Critical Heap Overflow in SAIL Image Library (CVE-2026-40493)

The National Vulnerability Database has disclosed CVE-2026-40493, a critical heap buffer overflow vulnerability in SAIL, a cross-platform library for image loading and saving. This flaw stems from a mismatch in how the PSD codec calculates bytes-per-pixel (bpp) and how the pixel buffer is actually allocated, specifically in LAB mode images. While the calculation for channels=3, depth=16 yields 6 bytes-per-pixel, the BPP40_CIE_LAB format only allocates 5 bytes. This discrepancy leads to a deterministic heap buffer overflow with every pixel write on every row.

This vulnerability, rated 9.8 CVSS (Critical), is a classic CWE-787 issue – Out-of-bounds Write. An attacker could craft a malicious PSD image file, and any application using the vulnerable SAIL library to process this file would be susceptible. The impact is severe, allowing for potential arbitrary code execution, denial of service, or information disclosure. The National Vulnerability Database notes that a patch for this issue is available in commit c930284445ea3ff94451ccd7a57c999eca3bc979.

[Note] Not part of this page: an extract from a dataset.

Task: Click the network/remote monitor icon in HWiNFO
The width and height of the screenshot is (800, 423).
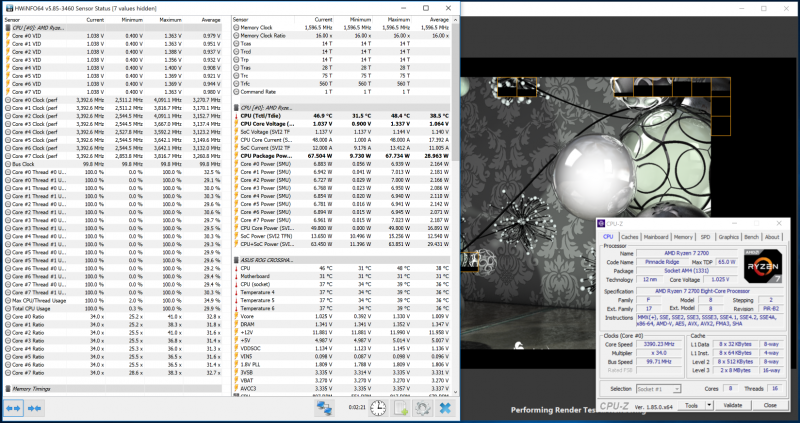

Defenders need to understand the supply chain implications. If your organization uses any software that incorporates the SAIL library for image processing, you are exposed. Attackers will leverage this to gain initial access or escalate privileges. This isn’t theoretical; this is how breaches start. Identify where SAIL is used in your environment and prioritize patching. If immediate patching isn’t possible, consider restricting the processing of untrusted PSD files.